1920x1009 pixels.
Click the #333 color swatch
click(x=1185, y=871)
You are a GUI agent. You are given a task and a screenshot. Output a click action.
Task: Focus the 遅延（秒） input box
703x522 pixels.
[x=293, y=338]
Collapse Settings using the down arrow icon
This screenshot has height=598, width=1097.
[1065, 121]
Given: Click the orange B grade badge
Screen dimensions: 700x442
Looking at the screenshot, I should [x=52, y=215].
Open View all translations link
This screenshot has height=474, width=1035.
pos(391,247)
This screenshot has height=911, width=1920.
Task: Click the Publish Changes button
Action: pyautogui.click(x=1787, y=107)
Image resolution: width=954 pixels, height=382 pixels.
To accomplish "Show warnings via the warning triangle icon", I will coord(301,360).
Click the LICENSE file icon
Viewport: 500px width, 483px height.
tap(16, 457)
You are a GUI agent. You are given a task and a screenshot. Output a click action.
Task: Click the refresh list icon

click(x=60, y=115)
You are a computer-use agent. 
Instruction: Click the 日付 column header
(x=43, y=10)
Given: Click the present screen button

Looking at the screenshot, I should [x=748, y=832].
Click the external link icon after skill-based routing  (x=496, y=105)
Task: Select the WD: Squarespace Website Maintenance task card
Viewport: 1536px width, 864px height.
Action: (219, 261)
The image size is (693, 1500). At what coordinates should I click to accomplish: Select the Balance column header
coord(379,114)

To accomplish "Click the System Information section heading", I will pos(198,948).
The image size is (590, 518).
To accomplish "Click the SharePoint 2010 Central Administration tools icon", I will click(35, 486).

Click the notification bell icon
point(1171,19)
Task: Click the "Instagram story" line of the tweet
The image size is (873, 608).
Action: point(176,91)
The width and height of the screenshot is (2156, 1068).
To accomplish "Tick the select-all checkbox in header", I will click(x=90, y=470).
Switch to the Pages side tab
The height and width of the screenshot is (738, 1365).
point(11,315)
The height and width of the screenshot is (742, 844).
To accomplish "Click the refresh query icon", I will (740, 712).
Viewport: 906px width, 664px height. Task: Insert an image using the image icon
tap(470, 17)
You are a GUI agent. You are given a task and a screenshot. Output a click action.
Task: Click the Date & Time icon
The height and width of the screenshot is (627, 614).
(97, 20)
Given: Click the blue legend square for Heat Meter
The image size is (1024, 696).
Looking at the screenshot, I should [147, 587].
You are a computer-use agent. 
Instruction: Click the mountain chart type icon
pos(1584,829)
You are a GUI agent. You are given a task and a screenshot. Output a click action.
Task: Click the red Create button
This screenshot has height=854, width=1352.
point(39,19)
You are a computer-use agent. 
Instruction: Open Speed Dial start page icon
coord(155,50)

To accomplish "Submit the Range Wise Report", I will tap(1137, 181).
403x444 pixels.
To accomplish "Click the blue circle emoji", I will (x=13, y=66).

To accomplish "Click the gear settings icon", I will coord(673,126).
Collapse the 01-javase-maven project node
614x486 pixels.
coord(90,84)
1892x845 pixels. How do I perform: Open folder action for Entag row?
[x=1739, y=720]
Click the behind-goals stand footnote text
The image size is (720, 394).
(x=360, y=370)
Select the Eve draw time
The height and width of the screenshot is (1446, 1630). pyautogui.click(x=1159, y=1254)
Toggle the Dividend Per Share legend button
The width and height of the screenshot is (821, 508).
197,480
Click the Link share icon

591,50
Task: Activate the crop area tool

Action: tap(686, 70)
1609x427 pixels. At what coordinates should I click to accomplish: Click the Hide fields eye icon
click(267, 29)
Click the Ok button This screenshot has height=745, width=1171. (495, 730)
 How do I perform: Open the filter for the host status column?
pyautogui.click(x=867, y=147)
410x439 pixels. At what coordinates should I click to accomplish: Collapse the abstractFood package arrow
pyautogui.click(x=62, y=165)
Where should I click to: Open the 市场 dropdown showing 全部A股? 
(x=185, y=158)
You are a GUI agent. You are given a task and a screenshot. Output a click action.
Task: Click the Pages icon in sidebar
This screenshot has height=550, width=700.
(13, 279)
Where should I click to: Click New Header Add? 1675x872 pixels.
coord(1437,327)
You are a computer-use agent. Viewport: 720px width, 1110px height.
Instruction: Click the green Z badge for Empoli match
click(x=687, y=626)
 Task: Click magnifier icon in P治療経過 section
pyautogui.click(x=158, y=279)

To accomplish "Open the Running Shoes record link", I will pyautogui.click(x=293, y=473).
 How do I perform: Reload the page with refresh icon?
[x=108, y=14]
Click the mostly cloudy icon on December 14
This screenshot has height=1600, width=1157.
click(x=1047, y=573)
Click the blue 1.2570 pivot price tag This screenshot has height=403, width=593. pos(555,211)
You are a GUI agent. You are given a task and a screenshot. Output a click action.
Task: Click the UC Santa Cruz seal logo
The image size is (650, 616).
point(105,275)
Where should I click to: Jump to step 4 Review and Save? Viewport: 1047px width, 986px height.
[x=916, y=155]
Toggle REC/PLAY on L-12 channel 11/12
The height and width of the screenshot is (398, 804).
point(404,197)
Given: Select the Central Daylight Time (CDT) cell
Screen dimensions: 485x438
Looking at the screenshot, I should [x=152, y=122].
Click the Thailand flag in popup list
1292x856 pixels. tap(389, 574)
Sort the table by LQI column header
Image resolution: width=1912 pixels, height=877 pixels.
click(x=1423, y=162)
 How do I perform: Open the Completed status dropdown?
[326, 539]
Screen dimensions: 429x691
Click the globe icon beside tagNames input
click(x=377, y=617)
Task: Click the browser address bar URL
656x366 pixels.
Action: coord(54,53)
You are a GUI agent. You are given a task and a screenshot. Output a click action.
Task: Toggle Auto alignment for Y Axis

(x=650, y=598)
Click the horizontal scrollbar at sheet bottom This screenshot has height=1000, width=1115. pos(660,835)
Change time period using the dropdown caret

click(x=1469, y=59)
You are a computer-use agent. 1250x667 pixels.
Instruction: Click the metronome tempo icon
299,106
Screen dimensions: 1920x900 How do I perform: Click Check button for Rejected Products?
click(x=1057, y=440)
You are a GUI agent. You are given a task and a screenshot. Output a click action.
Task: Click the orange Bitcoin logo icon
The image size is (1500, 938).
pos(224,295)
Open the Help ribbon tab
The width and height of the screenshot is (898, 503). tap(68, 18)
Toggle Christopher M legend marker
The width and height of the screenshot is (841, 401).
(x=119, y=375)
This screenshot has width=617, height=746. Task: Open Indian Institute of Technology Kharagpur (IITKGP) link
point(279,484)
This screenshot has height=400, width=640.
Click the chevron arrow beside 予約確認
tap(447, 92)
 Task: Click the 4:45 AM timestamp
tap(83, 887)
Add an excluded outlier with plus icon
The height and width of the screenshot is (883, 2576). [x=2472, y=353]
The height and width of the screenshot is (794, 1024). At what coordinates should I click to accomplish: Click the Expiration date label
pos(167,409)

HOW TO COMPLETE THIS TASK:
When a line in the material above includes the word "blue", copy that line.

TASK RESULT:
Given: Click the blue legend square for Heat Meter
To accomplish "Click the blue circle emoji", I will (x=13, y=66).
Click the blue 1.2570 pivot price tag This screenshot has height=403, width=593. pos(555,211)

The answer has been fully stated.